Work order
What are the lines from the one containing "Given: Select the 100SPENT coupon label text" through the last line of the records below? Return them exactly, leaving out pictures.

- Opening Delimiter -

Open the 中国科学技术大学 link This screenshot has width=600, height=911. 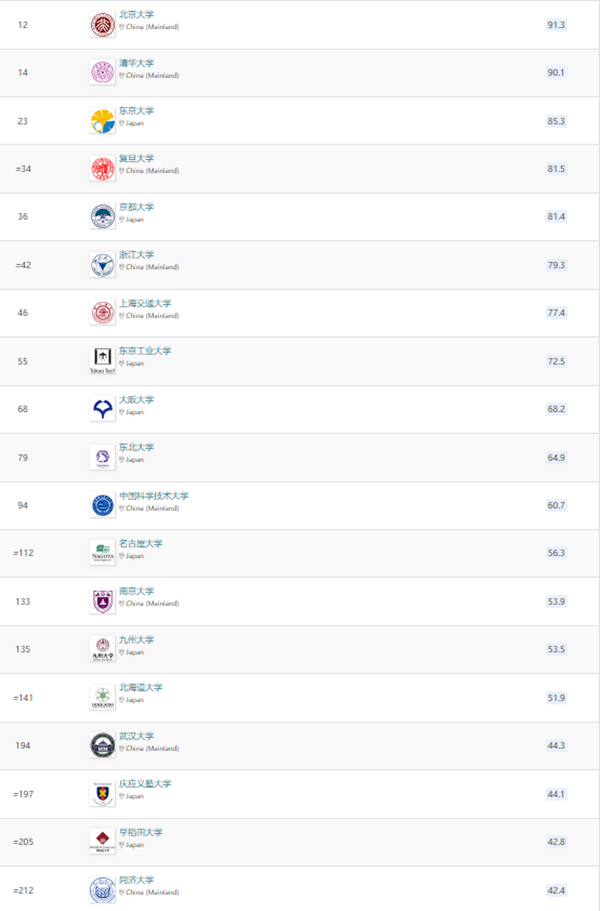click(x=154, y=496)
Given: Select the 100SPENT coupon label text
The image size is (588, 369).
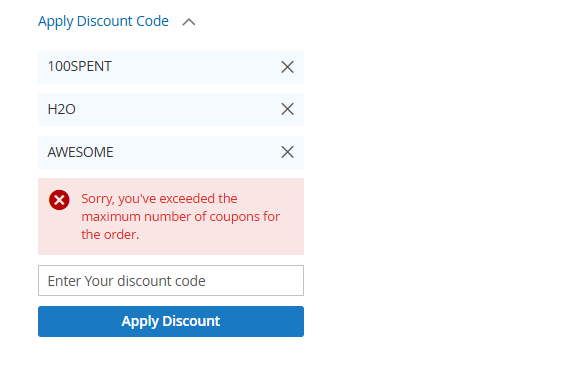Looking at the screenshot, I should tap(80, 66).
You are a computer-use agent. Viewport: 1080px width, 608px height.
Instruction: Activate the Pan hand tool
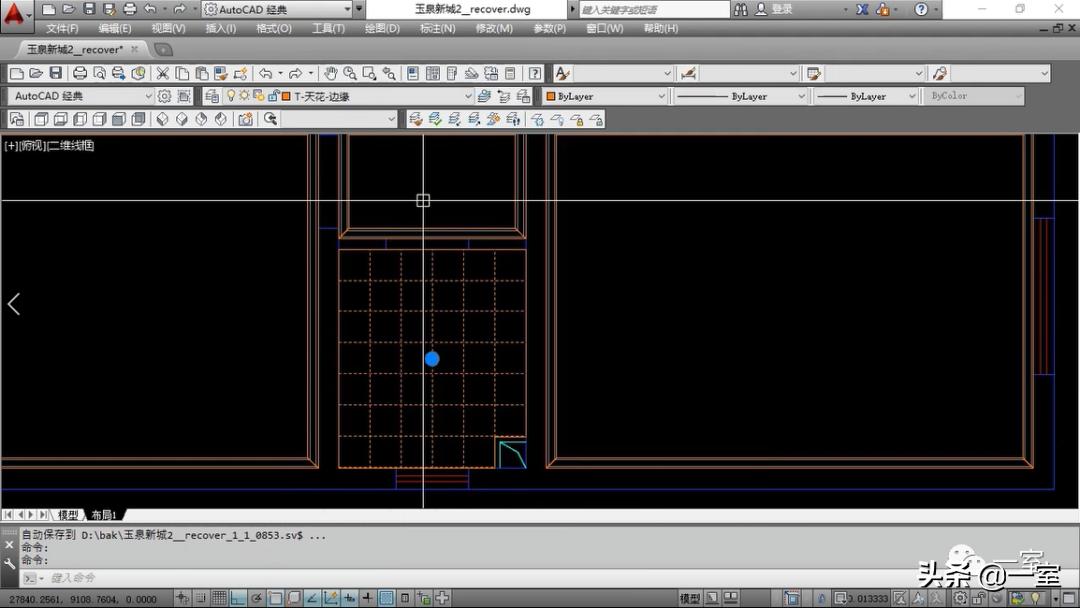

- Closing Delimiter -

Answer
Given: Select the 100SPENT coupon label text
The image size is (588, 369).
Looking at the screenshot, I should tap(80, 66).
You are a computer-use agent. Viewport: 1080px width, 608px height.
Instruction: Activate the Pan hand tool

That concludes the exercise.